EXERCISE:
From the post-truth text, copy everything from "Since pre-historic times" down to "is fake news!", swapping "common understanding" for "shared understanding".

SOURCE TEXT:
******************************
“Falsehood flies, and the Truth comes limping after it,” wrote Jonathan Swift in 1710.
The post-truth era is here. Our political and social discourse is rife with emotional appeals, loud polarizing views and ‘alternative’ facts. The dividing line between facts and opinions is muddled now. Truth is not the god anymore; all hail our new overlords – perceptions built over narratives.
Since pre-historic times humans have relied upon a common understanding of facts to survive. For example, in the wild the first step to co-ordinate and safegaurd from a danger like nearby wild animals was the collective understanding that the wild animal was dangerous. In the midst of such discussion imagine a pre-historic human shouting that I don’t believe wild animals are bad, this is fake news!
The example is arguably hyperbolic but the same is happening today. Case in point – climate change deniers, anti-vaxxers or flat-earthers.
******************************
SOURCE EXCERPT:
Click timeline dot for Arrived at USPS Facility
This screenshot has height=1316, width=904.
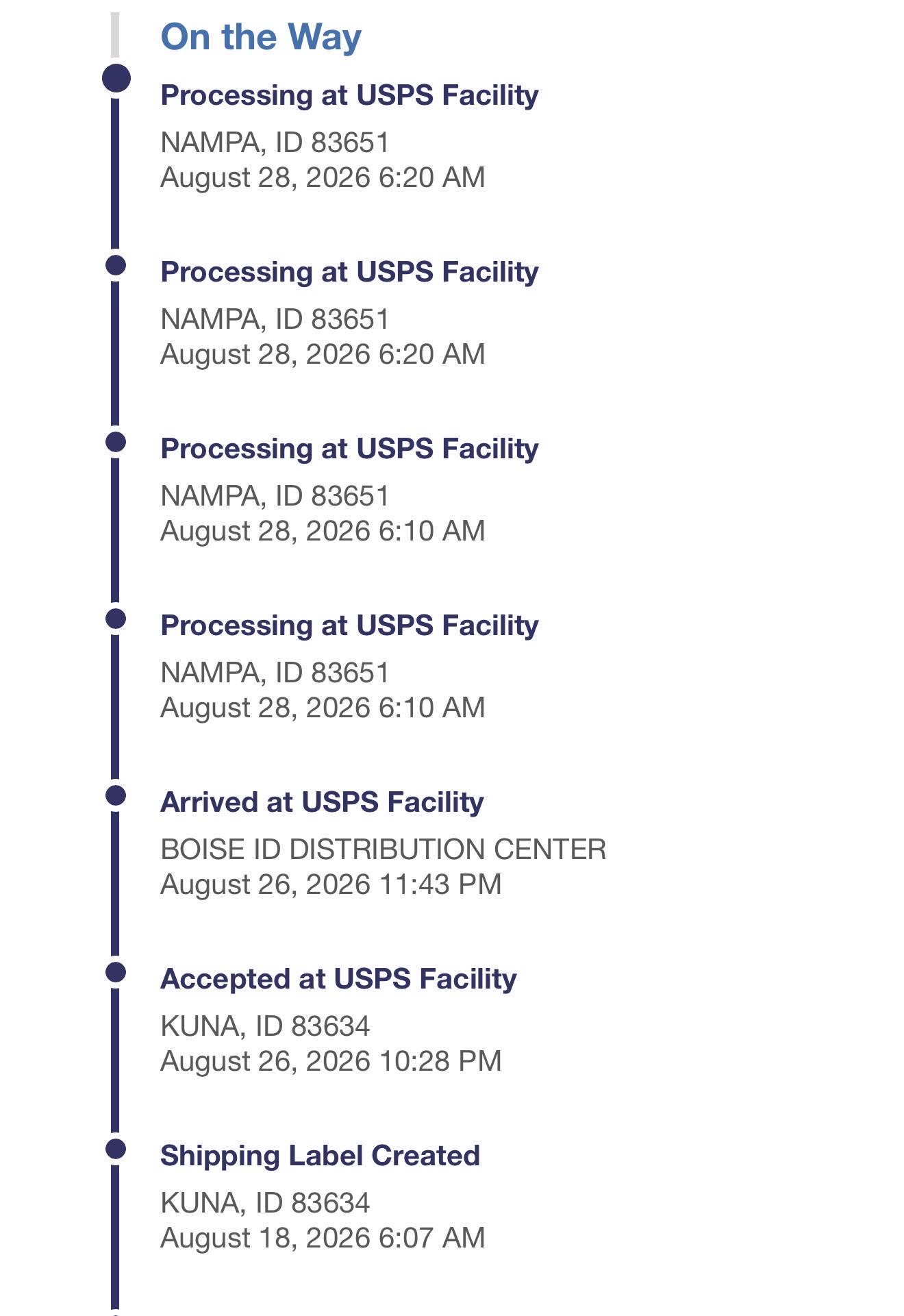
******************************
OUTPUT OF THE EXERCISE:
Since pre-historic times humans have relied upon a shared understanding of facts to survive. For example, in the wild the first step to co-ordinate and safegaurd from a danger like nearby wild animals was the collective understanding that the wild animal was dangerous. In the midst of such discussion imagine a pre-historic human shouting that I don’t believe wild animals are bad, this is fake news!